### ACTIVITY
Begin at the line containing "Does In2event offer integrations? (132, 1066)" in the entries below and end at the line containing "Blog (32, 2200)"; transcribe that range exactly and nothing outside it.

### GIVEN DATA
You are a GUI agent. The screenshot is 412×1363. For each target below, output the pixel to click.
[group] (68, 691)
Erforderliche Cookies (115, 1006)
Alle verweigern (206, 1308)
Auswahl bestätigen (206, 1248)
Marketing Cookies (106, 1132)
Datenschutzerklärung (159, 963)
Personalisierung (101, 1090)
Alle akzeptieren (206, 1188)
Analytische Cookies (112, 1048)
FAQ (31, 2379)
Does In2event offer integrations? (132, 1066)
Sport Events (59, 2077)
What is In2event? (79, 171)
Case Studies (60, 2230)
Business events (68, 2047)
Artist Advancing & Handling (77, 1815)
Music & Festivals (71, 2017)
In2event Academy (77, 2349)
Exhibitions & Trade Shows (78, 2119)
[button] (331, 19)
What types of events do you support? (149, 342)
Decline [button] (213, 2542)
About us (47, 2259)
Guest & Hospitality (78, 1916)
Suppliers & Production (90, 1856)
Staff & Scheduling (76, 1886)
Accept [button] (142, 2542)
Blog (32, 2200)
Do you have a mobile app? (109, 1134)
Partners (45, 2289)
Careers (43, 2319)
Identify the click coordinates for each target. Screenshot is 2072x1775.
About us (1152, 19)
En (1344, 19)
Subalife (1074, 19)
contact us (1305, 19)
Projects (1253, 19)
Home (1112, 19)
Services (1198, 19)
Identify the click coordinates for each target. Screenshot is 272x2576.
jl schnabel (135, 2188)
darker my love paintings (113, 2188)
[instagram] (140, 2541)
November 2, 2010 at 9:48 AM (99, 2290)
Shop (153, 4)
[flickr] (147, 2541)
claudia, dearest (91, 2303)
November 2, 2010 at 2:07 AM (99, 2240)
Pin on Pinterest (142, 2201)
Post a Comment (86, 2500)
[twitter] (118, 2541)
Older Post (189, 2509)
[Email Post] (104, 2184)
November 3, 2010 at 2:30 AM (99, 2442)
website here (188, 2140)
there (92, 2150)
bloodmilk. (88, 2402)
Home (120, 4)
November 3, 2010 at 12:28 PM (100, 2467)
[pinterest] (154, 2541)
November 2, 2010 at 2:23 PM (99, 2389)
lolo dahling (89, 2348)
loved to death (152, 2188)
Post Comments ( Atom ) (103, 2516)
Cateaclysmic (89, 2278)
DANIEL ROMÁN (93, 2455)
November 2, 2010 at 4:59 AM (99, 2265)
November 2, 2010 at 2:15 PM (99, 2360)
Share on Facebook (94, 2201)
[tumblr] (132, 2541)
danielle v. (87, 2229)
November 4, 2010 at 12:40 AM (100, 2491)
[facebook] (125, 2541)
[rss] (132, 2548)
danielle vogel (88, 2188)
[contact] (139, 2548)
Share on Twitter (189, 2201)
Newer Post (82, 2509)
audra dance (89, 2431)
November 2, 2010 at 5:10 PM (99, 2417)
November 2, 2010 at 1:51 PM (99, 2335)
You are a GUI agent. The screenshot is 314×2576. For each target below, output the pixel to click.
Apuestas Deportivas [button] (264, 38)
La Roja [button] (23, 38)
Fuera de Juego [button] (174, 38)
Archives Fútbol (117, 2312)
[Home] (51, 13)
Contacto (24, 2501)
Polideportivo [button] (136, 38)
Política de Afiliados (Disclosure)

### TASK OUTPUT
Does In2event offer integrations? (132, 1066)
Sport Events (59, 2077)
What is In2event? (79, 171)
Case Studies (60, 2230)
Business events (68, 2047)
Artist Advancing & Handling (77, 1815)
Music & Festivals (71, 2017)
In2event Academy (77, 2349)
Exhibitions & Trade Shows (78, 2119)
[button] (331, 19)
What types of events do you support? (149, 342)
Decline [button] (213, 2542)
About us (47, 2259)
Guest & Hospitality (78, 1916)
Suppliers & Production (90, 1856)
Staff & Scheduling (76, 1886)
Accept [button] (142, 2542)
Blog (32, 2200)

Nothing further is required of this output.